* **TASK DETAILS**:
Reproduce the full set of records verbatim.

== == ==

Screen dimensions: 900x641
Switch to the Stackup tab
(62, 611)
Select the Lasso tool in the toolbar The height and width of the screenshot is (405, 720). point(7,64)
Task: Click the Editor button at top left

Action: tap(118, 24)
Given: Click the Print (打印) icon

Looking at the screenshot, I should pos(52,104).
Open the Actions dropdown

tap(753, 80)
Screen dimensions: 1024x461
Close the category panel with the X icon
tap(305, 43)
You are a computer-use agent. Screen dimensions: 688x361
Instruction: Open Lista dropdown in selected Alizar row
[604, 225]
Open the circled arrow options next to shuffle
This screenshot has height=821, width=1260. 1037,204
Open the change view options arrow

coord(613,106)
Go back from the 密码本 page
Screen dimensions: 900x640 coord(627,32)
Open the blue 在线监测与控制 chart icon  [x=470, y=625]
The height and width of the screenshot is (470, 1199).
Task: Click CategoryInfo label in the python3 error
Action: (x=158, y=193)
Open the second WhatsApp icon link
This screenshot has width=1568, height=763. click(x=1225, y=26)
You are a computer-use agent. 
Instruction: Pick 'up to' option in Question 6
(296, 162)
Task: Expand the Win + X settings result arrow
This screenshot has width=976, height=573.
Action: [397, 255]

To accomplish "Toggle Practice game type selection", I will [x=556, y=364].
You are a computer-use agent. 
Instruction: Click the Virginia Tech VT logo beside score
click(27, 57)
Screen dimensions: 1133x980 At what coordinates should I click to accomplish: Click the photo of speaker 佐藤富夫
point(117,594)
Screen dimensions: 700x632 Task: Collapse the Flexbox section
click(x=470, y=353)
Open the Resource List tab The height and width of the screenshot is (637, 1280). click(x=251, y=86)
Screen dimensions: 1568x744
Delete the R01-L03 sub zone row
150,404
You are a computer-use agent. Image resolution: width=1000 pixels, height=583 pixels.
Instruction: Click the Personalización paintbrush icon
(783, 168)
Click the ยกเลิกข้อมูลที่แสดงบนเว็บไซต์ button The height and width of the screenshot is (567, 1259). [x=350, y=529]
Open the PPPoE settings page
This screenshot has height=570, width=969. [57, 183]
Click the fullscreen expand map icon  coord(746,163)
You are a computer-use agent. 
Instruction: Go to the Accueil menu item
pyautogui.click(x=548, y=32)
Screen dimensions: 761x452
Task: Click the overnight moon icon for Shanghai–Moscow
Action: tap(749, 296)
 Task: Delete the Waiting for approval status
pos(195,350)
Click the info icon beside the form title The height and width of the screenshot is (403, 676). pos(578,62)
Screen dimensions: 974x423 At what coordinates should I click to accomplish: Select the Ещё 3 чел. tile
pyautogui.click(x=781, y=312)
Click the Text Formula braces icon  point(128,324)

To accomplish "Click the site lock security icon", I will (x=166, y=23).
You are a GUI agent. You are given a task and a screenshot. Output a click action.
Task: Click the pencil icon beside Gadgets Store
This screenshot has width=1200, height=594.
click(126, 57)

== == ==

* **ANSWER TO THE EXERCISE**:
Screen dimensions: 900x641
Switch to the Stackup tab
(62, 611)
Select the Lasso tool in the toolbar The height and width of the screenshot is (405, 720). point(7,64)
Task: Click the Editor button at top left

Action: tap(118, 24)
Given: Click the Print (打印) icon

Looking at the screenshot, I should pos(52,104).
Open the Actions dropdown

tap(753, 80)
Screen dimensions: 1024x461
Close the category panel with the X icon
tap(305, 43)
You are a computer-use agent. Screen dimensions: 688x361
Instruction: Open Lista dropdown in selected Alizar row
[604, 225]
Open the circled arrow options next to shuffle
This screenshot has height=821, width=1260. 1037,204
Open the change view options arrow

coord(613,106)
Go back from the 密码本 page
Screen dimensions: 900x640 coord(627,32)
Open the blue 在线监测与控制 chart icon  [x=470, y=625]
The height and width of the screenshot is (470, 1199).
Task: Click CategoryInfo label in the python3 error
Action: (x=158, y=193)
Open the second WhatsApp icon link
This screenshot has width=1568, height=763. click(x=1225, y=26)
You are a computer-use agent. 
Instruction: Pick 'up to' option in Question 6
(296, 162)
Task: Expand the Win + X settings result arrow
This screenshot has width=976, height=573.
Action: [397, 255]

To accomplish "Toggle Practice game type selection", I will [x=556, y=364].
You are a computer-use agent. 
Instruction: Click the Virginia Tech VT logo beside score
click(27, 57)
Screen dimensions: 1133x980 At what coordinates should I click to accomplish: Click the photo of speaker 佐藤富夫
point(117,594)
Screen dimensions: 700x632 Task: Collapse the Flexbox section
click(x=470, y=353)
Open the Resource List tab The height and width of the screenshot is (637, 1280). click(x=251, y=86)
Screen dimensions: 1568x744
Delete the R01-L03 sub zone row
150,404
You are a computer-use agent. Image resolution: width=1000 pixels, height=583 pixels.
Instruction: Click the Personalización paintbrush icon
(783, 168)
Click the ยกเลิกข้อมูลที่แสดงบนเว็บไซต์ button The height and width of the screenshot is (567, 1259). [x=350, y=529]
Open the PPPoE settings page
This screenshot has height=570, width=969. [57, 183]
Click the fullscreen expand map icon  coord(746,163)
You are a computer-use agent. 
Instruction: Go to the Accueil menu item
pyautogui.click(x=548, y=32)
Screen dimensions: 761x452
Task: Click the overnight moon icon for Shanghai–Moscow
Action: tap(749, 296)
 Task: Delete the Waiting for approval status
pos(195,350)
Click the info icon beside the form title The height and width of the screenshot is (403, 676). pos(578,62)
Screen dimensions: 974x423 At what coordinates should I click to accomplish: Select the Ещё 3 чел. tile
pyautogui.click(x=781, y=312)
Click the Text Formula braces icon  point(128,324)

To accomplish "Click the site lock security icon", I will (x=166, y=23).
You are a GUI agent. You are given a task and a screenshot. Output a click action.
Task: Click the pencil icon beside Gadgets Store
This screenshot has width=1200, height=594.
click(126, 57)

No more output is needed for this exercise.